(What you will do) Work out how many lines in these entries include the string "target", and give only that figure.

[Saved entries]
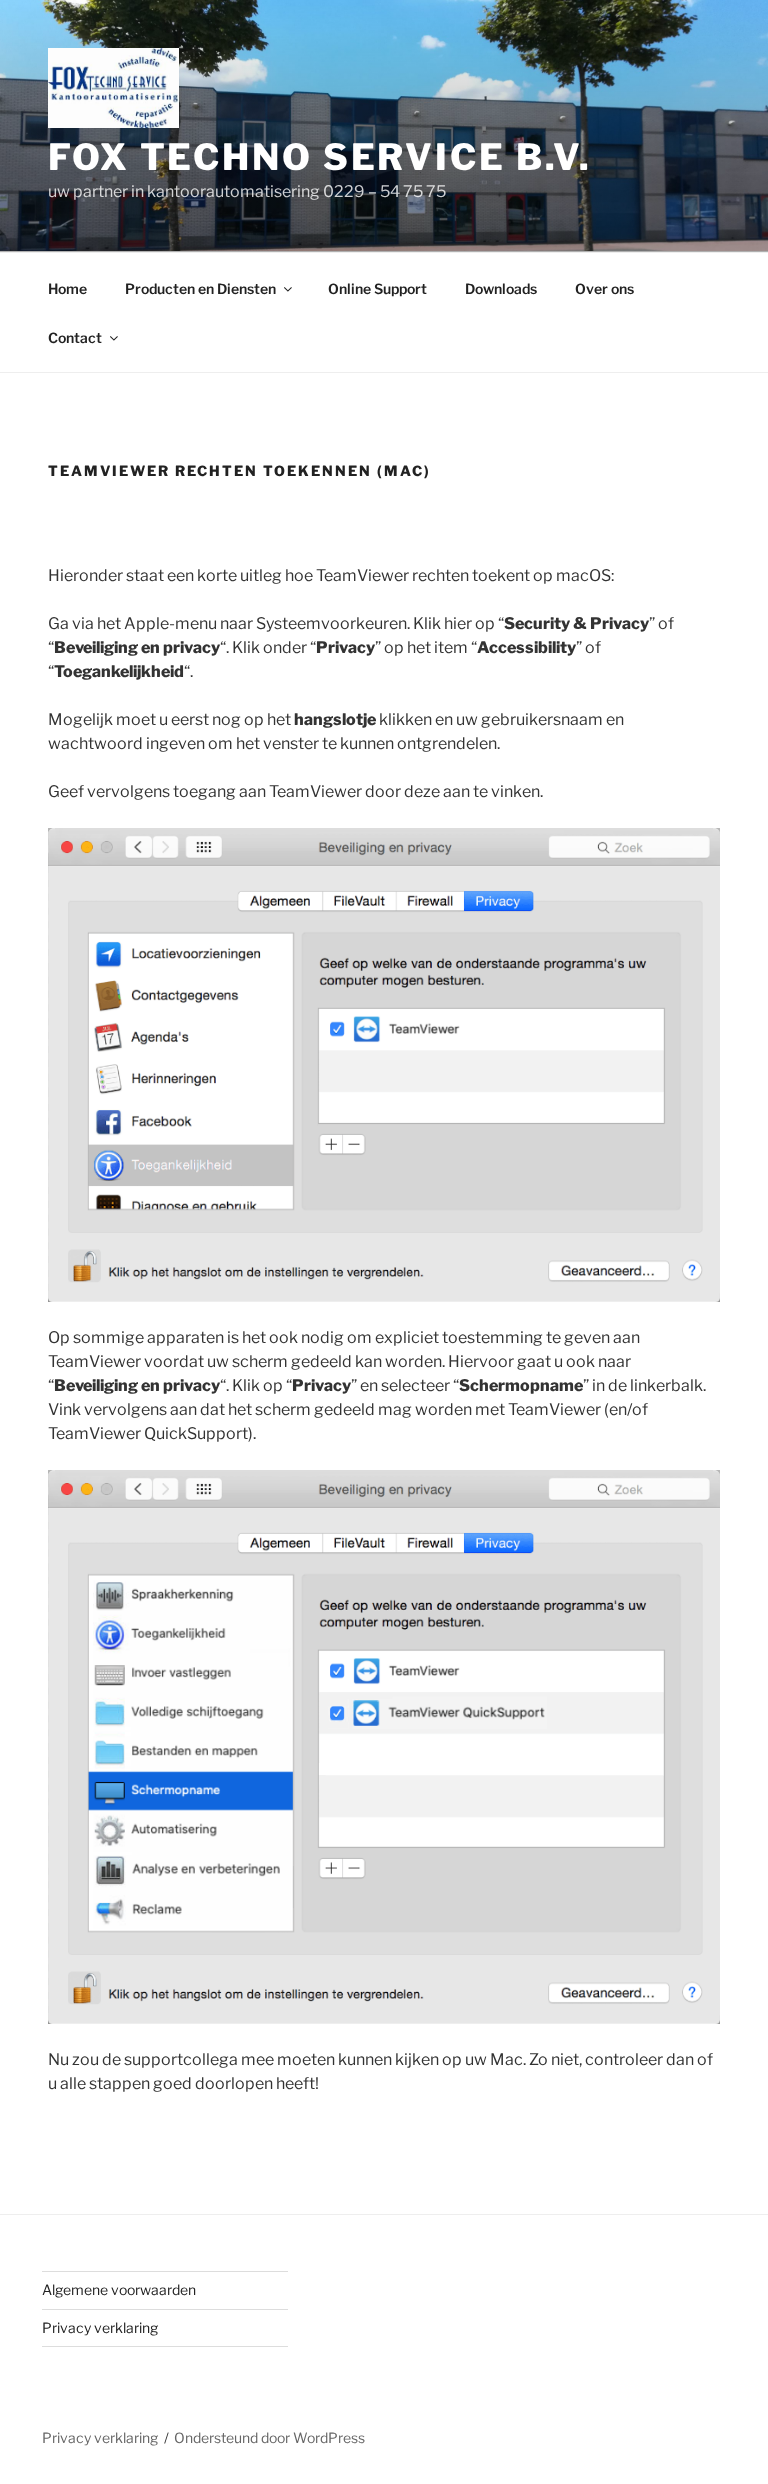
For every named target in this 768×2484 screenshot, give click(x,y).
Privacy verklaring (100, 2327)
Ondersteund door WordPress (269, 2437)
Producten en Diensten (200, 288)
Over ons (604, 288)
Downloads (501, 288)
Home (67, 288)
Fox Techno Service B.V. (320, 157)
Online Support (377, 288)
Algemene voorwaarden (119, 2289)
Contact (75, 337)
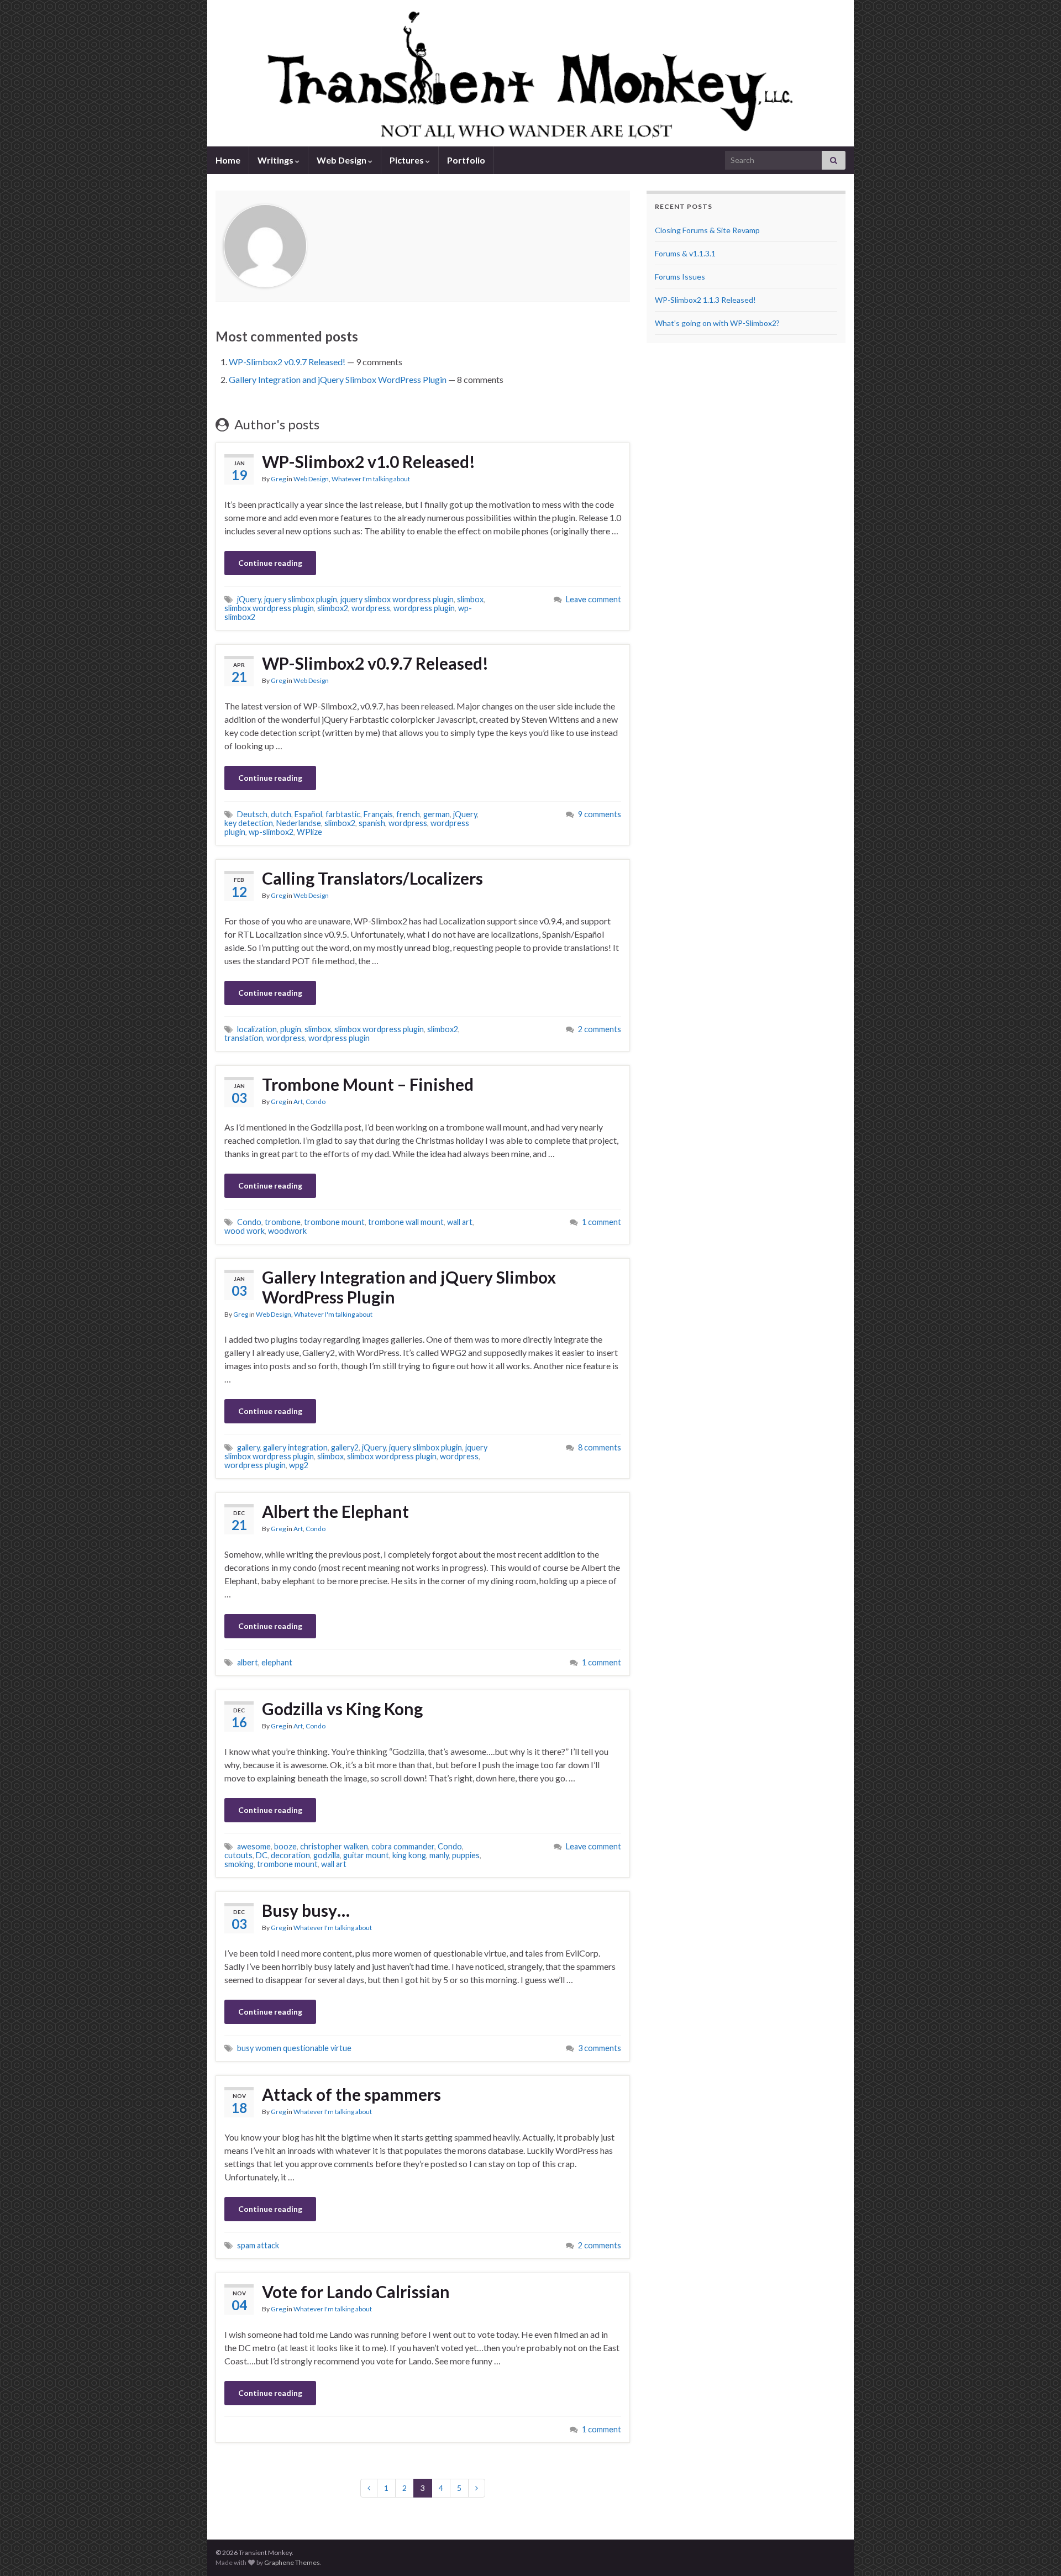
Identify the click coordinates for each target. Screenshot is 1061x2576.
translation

(Written solution) 2